Andrew Thomas

Developer

CTO

Skier

Blog Post

Azure Event Hub and Stream Analytics Output Performance

Aug 29, 2020 Azure

I have been intrigued with Azure Event Hubs ever since it was launched, especially the throughput it was supposed to be able to handle as millions of events per second is ridiculously impressive.

I have always been curious as to how this output could be handled though, because no database out there could keep up with that, surely. Curiosity got the better of me and I wanted to create a test that would load up the Stream Analytics with 1/2 million events, and then see how long each Stream Output would take to write the events. Initially I have just done this test for Azure SQL Server and Azure Storage.

Firstly I create a Console Application that would load up 50 threads and each thread would process 1000 events:

static void Main()
{
  Task[] tasks = new Task[50];
  for (int i = 0; i < 50; i++)
  {
    tasks[i] = new Task(() => SendEvent(1000));
  }
  Parallel.ForEach(tasks, (t) => { t.Start(); });
  Task.WaitAll(tasks);
}

public static void SendEvent(int eventCount)
{
  EventHubSender client = EventHubSender.CreateFromConnectionString(ConnectionString);

  for (int i = 0; i < eventCount; ++i)
  {
    string serialisedData = String.Format("{{ \"ClientId\": \"TestClient1\", \"UserId\": \"TestUser1_{0}_{1}\", \"TestData\": \"Action\" }}", DateTime.Now.ToString(), i);
    client.Send(new EventData(Encoding.UTF8.GetBytes(serialisedData)));
  }
}

Within Azure I created the following in the same region:

  • Azure Storage account (Standard LRS)
  • Two SQL Server Instances (5 DTU and 100 DTU to compare)
  • Event Hub (10 throughput units)
  • Stream Analytics Account (6 streaming Units)
  • Azure VM (A3)

Stream Analytics Setup for Storage

The query within Stream Analytics simply selected the input data and sent to the output:

SELECT *
INTO [BlobStorage]
FROM [EventHubTracking]

For each test I had only one output — either Blob or SQL, I didn’t want to do them at the same time in case the performance of each affected the other.

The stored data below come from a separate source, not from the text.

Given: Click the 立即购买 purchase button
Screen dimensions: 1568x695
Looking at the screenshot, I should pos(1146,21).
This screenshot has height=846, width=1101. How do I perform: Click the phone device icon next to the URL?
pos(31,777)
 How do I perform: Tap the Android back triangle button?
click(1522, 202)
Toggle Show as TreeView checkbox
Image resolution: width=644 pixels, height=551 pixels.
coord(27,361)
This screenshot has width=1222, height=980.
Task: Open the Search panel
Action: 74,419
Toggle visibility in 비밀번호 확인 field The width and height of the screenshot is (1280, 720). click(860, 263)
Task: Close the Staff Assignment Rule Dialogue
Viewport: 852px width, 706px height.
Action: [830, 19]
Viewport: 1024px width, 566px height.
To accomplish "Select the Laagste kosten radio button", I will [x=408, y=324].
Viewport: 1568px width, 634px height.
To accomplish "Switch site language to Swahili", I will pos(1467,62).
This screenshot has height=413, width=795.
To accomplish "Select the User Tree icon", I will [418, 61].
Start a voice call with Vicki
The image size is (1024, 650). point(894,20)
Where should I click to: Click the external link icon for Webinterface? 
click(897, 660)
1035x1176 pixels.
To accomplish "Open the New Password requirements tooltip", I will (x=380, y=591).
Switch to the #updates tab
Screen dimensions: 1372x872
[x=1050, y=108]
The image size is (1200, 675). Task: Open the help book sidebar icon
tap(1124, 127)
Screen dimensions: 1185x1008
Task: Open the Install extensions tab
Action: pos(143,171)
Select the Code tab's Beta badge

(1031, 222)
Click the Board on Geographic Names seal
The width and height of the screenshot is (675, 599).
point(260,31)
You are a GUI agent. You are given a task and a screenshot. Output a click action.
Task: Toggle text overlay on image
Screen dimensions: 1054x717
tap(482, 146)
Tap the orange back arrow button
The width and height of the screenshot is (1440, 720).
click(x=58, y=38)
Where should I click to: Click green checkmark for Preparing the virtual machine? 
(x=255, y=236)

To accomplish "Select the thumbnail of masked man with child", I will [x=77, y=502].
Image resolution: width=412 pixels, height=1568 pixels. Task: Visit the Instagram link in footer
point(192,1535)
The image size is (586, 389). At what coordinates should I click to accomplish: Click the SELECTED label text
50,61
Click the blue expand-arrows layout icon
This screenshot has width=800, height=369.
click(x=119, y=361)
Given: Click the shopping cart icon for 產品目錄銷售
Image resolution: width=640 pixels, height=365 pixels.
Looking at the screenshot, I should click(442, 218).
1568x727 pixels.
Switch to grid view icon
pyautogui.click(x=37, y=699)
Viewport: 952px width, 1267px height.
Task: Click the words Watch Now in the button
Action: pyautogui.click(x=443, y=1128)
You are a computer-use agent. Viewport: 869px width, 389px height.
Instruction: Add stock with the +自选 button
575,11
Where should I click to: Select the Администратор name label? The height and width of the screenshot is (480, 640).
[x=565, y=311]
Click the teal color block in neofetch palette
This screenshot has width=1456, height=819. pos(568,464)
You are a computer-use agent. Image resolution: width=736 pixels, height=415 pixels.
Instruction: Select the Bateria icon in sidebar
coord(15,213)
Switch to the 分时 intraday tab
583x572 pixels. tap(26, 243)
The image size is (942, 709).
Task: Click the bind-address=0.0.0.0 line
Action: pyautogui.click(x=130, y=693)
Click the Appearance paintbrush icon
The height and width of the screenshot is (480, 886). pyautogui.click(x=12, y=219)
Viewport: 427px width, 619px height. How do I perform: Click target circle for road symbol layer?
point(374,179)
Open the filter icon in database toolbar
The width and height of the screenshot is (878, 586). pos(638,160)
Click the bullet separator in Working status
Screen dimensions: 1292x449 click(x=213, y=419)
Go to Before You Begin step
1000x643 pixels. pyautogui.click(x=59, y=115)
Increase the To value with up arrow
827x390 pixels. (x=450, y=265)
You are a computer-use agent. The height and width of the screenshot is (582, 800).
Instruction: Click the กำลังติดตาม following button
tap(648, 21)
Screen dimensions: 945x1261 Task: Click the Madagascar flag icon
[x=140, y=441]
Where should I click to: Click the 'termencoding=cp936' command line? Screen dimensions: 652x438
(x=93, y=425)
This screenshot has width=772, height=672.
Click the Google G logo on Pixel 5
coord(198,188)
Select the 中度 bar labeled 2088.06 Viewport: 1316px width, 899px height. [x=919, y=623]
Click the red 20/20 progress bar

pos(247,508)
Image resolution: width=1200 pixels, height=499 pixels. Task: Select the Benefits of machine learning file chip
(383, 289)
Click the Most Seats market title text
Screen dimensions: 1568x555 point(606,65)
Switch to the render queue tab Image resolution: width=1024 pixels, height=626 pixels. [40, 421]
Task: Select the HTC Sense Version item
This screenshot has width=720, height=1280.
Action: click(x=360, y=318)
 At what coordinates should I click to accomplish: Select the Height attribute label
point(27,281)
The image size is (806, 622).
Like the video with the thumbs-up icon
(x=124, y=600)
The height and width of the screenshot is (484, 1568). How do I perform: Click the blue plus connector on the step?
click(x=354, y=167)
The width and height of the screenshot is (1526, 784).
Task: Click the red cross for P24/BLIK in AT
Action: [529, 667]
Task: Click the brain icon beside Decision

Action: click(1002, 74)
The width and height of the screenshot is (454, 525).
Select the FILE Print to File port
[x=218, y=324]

Within the Virtual Machine I created a batch file that would execute the the above code 10 times (to get 500,000). I tested each scenario 3 times to confirm and all times were around the same.

Time taken for each

The speed for each was

  • Azure Storage: 244 seconds
  • SQL Server (100 DTU): 292 seconds
  • SQL Server (5 DTU): 326 seconds

Interestingly Azure Storage was much quicker, and obviously cheaper too, so best option in a large scale environment is to write to Azure Storage and then batch process from there, dependent what you want to do.

What I also found interesting is that not one event was lost. There were exactly 500,000 each time. I had read that events may get lost, but that simply wasn’t the case.